In fact, Zamberletti, 64, never has missed a Viking game, not even an exhibition. Minnesota's trainer is the only person who can claim to have attended each of the 707 games the Vikings have played since joining the NFL in 1961.
"I like the group, the camaraderie," Zamberletti said. "After a big game, just that feeling of togetherness, excitement that you have in a locker room. There's a lot of people who just never have an opportunity to experience that."
Zamberletti knows he won't be the Vikings' trainer forever, but he isn't thinking about retirement yet. He just can't imagine life without the team that has been so much a part of his life.

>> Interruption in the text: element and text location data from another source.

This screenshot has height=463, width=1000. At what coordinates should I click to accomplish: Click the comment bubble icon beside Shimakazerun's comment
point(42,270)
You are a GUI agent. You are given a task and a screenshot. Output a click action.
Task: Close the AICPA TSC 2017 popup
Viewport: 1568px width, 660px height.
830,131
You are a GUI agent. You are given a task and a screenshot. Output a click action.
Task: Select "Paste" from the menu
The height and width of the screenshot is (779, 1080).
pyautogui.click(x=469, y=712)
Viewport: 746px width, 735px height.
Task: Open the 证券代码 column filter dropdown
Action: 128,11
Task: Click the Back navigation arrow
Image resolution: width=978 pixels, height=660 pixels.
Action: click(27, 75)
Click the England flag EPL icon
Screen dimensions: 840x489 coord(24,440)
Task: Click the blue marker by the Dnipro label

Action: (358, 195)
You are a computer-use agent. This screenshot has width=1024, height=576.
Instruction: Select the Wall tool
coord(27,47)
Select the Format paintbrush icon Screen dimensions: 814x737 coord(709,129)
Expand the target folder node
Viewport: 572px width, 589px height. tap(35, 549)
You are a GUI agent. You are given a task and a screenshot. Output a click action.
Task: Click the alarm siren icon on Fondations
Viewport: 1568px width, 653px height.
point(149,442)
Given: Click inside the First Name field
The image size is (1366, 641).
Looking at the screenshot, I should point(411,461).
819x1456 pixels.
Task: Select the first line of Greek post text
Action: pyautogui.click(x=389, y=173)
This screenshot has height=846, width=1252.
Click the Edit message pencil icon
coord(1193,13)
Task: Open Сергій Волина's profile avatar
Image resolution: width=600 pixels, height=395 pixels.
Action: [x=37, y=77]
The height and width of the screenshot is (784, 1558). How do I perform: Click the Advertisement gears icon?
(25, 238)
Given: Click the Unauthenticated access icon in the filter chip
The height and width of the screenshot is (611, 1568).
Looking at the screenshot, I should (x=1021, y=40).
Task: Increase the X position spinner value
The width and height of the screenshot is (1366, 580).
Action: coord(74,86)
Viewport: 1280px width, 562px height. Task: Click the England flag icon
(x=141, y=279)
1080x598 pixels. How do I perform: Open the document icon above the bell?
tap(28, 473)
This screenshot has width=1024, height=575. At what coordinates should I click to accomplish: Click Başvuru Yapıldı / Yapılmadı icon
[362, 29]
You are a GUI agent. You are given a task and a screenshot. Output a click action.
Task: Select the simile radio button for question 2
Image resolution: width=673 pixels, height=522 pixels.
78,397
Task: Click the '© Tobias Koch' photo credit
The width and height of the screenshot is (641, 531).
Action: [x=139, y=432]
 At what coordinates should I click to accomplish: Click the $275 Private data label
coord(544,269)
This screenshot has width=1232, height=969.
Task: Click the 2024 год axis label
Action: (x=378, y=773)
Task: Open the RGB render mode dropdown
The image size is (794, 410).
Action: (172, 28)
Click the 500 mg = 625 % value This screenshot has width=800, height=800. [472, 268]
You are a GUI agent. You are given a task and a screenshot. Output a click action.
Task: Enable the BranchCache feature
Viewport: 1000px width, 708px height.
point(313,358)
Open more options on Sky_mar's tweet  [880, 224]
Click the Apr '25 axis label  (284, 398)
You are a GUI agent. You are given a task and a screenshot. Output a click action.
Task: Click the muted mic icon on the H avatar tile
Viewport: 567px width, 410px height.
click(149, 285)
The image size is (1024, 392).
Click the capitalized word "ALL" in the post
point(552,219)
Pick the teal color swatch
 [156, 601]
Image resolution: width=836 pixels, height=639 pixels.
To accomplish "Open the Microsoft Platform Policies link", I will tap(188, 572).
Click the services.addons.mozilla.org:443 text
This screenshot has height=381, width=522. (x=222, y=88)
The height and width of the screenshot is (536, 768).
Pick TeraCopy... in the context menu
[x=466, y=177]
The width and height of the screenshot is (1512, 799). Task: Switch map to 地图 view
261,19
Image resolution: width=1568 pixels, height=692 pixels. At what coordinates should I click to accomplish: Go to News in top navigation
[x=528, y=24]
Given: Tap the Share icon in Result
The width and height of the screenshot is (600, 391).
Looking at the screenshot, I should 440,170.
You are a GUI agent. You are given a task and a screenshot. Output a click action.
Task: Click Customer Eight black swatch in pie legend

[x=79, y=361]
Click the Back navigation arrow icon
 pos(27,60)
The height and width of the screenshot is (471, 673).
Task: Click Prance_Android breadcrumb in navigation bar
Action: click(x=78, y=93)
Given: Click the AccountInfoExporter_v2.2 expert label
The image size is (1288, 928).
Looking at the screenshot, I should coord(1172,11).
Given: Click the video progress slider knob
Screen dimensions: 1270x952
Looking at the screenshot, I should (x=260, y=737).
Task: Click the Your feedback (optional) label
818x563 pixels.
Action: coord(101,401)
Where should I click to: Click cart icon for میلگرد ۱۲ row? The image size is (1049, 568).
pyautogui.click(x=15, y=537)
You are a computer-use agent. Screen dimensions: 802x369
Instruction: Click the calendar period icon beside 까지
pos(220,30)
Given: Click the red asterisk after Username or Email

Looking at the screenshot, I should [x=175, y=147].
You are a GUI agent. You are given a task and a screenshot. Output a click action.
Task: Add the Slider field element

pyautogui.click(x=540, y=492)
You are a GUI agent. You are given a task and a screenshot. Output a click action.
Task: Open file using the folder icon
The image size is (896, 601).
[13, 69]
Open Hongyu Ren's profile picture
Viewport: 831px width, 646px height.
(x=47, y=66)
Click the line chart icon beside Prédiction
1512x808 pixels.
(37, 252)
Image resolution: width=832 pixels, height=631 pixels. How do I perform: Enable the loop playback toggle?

"If I never collected a day of my pension, I wouldn't regret it," he said.
ANYONE'S FOOTBALL CONFERENCE
Could someone explain the AFC? Please?
The Cincinnati Bengals have won three consecutive games for the first time since 1607. The Buffalo Bills continue to win despite an offense that sputters more than a car in Disneyland's "Autopia." Kansas City, that's right, Kansas City, holds Green Bay's high-powered offense to two touchdowns while amassing nearly 400 yards on the Packers' top-ranked defense.
The Houston Oilers can run--and pass--and are surprisingly in the playoff hunt. The New England Patriots play like a contender one minute, a pretender the next. The Indianapolis Colts and Miami Dolphins, considered playoff teams at one time this season, are both 5-5.
Only the New York Jets seem to have any consistency--they lost again.
While the usual teams battle for supremacy in the NFC, this season's AFC race is as wide open as ever, and Sunday's action did nothing to straighten things out. Of the 15 teams in the conference, 13 still have a chance at a playoff spot.
Parity is here, and its name is the AFC.
WHAT COLOR IS THE SKY IN YOUR WORLD?
Baltimore owner Art Modell said he might still be in Cleveland had he not hired Bill Belichick as coach in 1991.
"I was sold a bill of goods on Belichick," Modell said. "To Bill, everything was like the Normandy invasion. I couldn't talk to him during practice because he was coaching.
"I really believe that much of the disdain and abuse I received was because of the feelings the media and the public had for Bill. Every day I thought it would change, that he would be more pleasant to people. He never did and it hurt all of us terribly."
It's fun to pretend, isn't it Art?
BUT THEY WERE REALLY, REALLY GOOD FRIENDS
Atlanta Falcon quarterback Bobby Hebert, talking about former teammate, now distant memory, Jeff George:
"The couple years he was here, I think his two best friends were one of the ball boys and, I think, a retired equipment manager."